▶ What you have to do: Give a verbatim copy of the lines below, minus the pictures.

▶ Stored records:
::::

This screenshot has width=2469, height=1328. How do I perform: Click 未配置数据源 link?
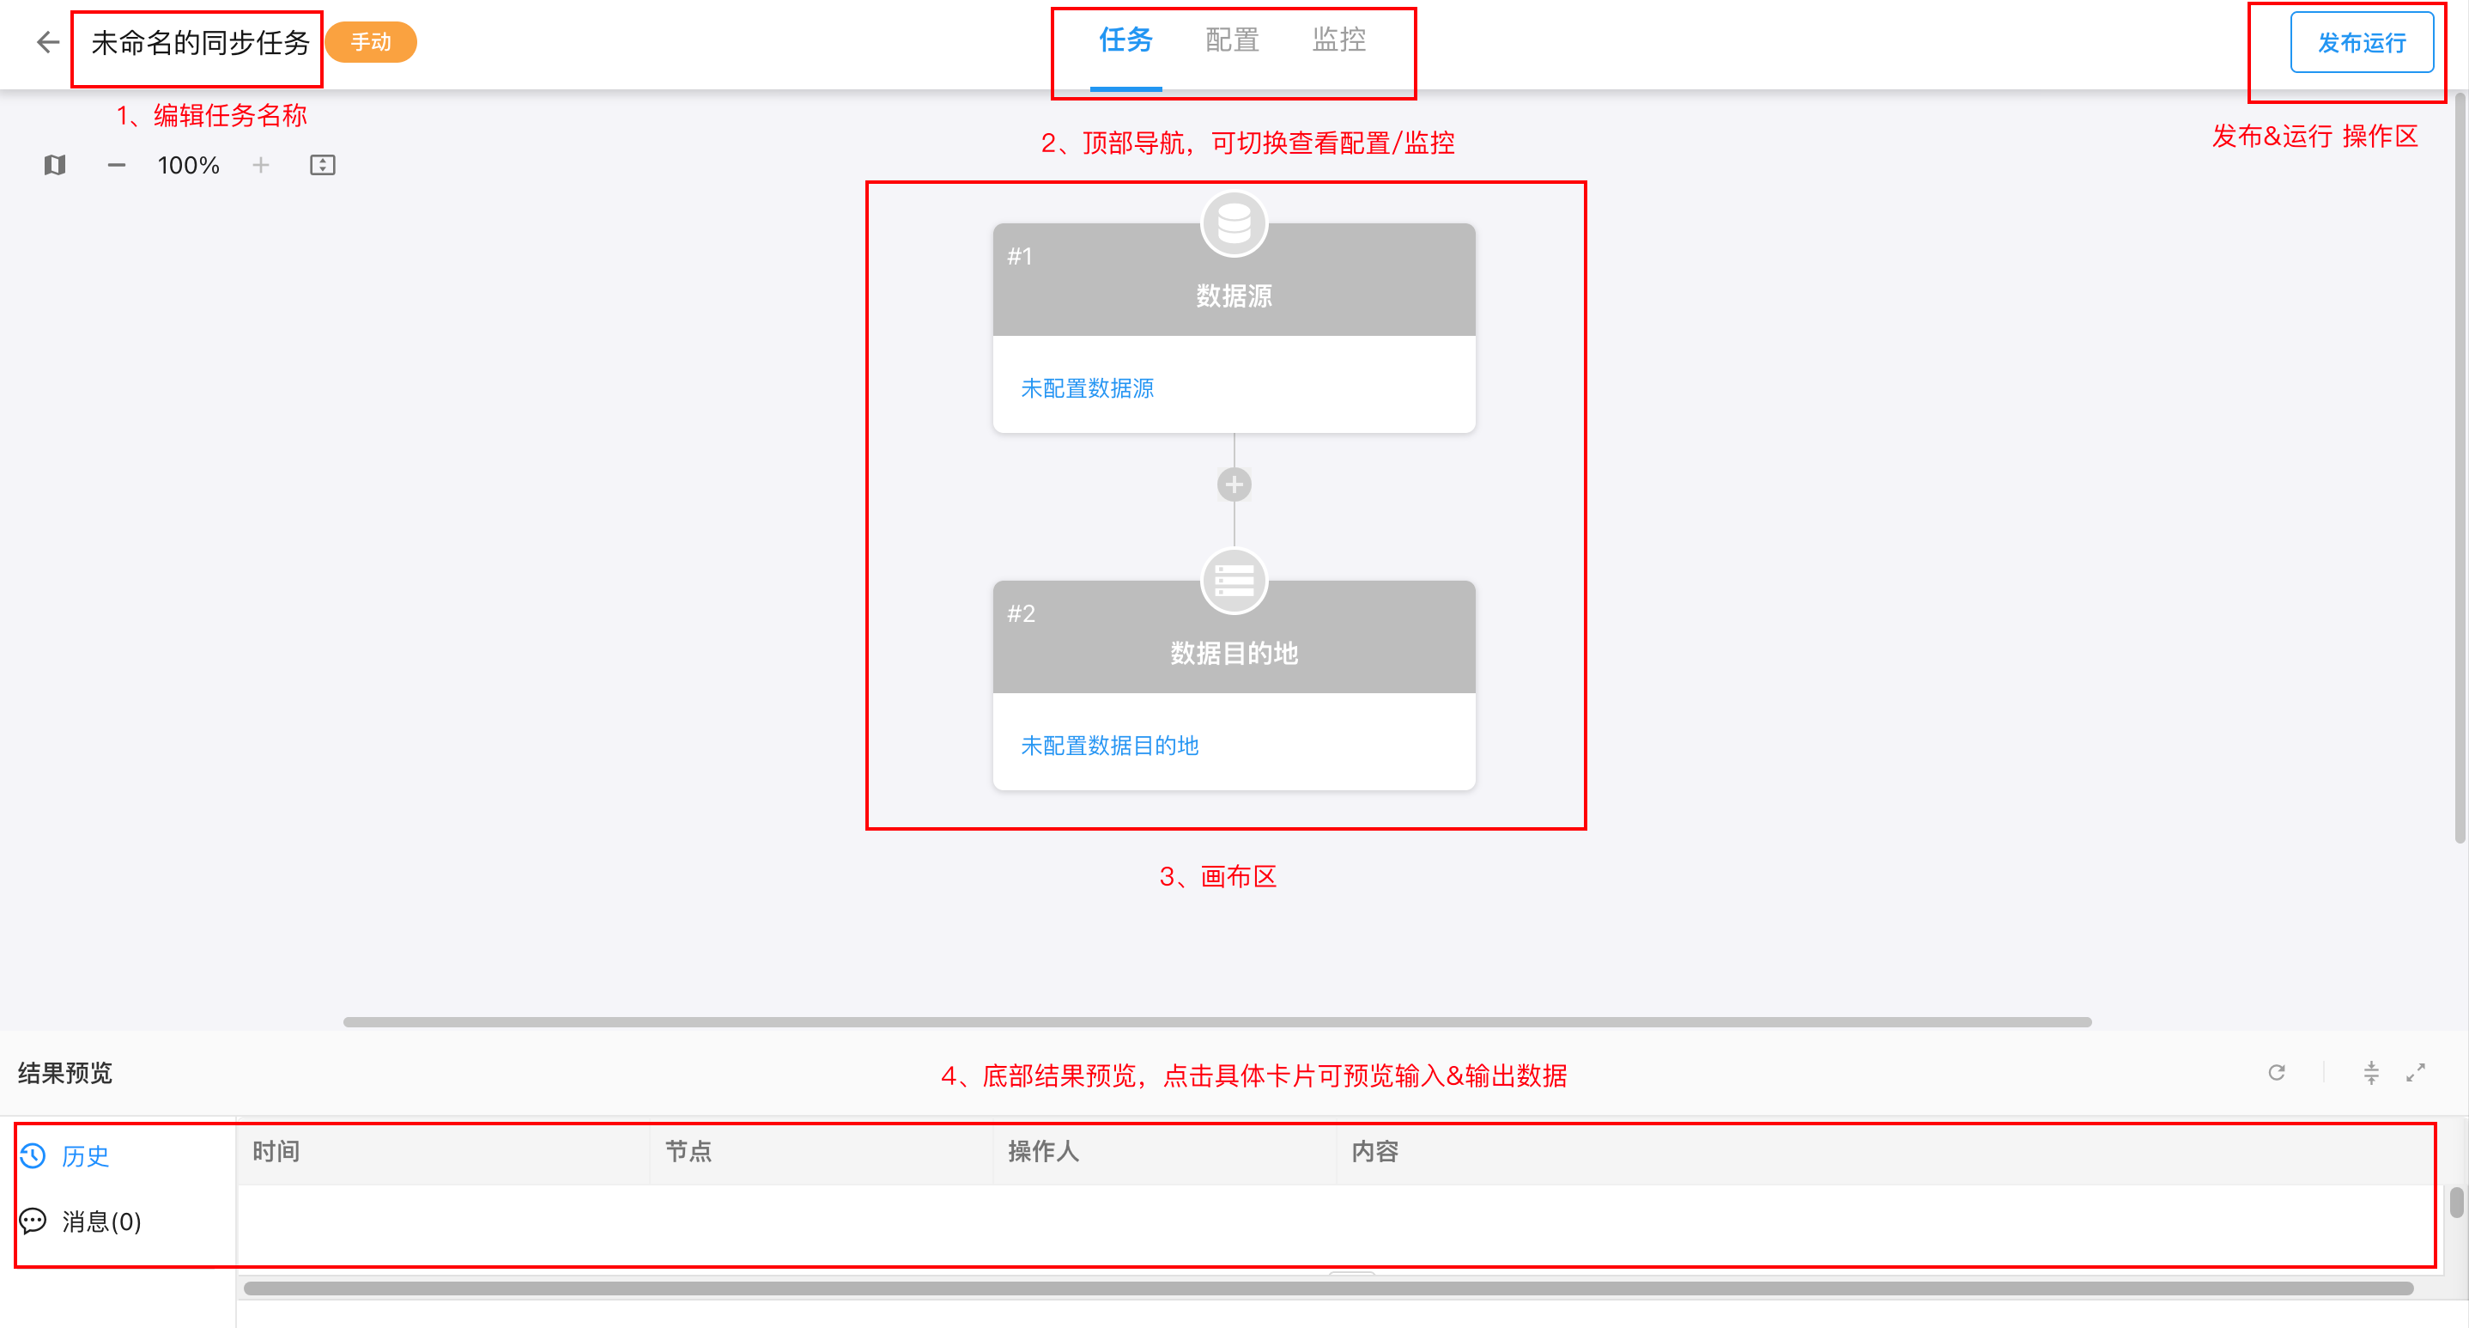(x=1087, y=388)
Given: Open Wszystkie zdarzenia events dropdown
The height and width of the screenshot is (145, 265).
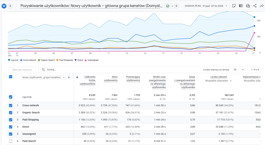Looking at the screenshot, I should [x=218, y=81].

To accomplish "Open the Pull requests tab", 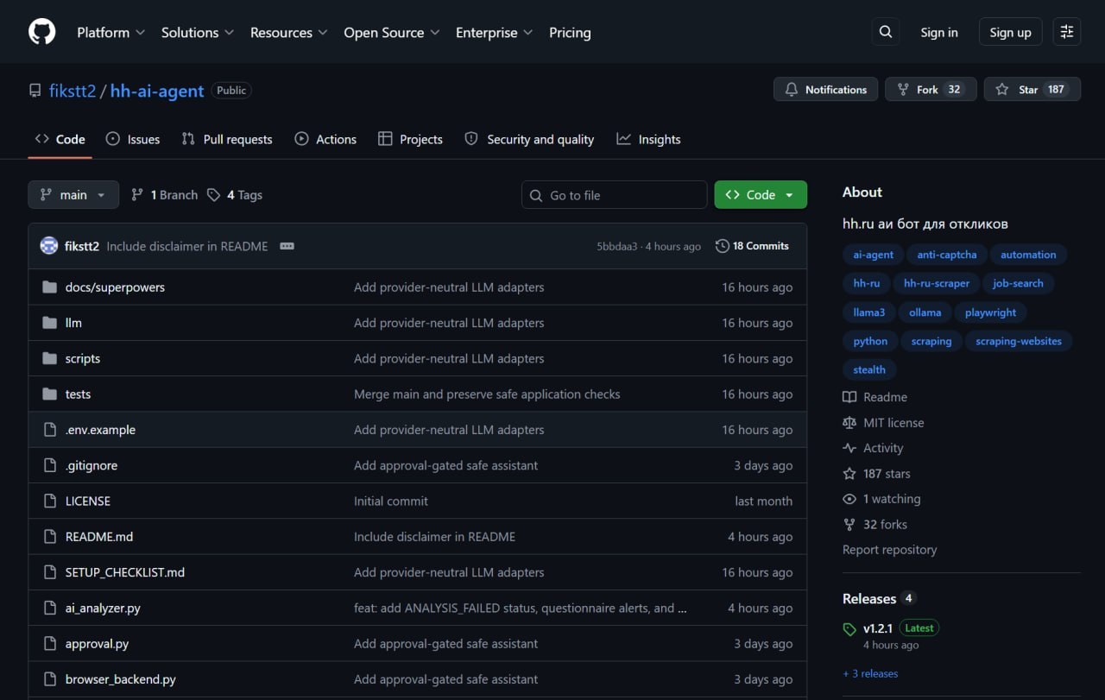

::::

▶ Answer area:
This screenshot has width=2469, height=1328. How do I perform: Click 未配置数据源 link?
(x=1087, y=388)
Given: Open Wszystkie zdarzenia events dropdown
The height and width of the screenshot is (145, 265).
Looking at the screenshot, I should [x=218, y=81].

To accomplish "Open the Pull requests tab", 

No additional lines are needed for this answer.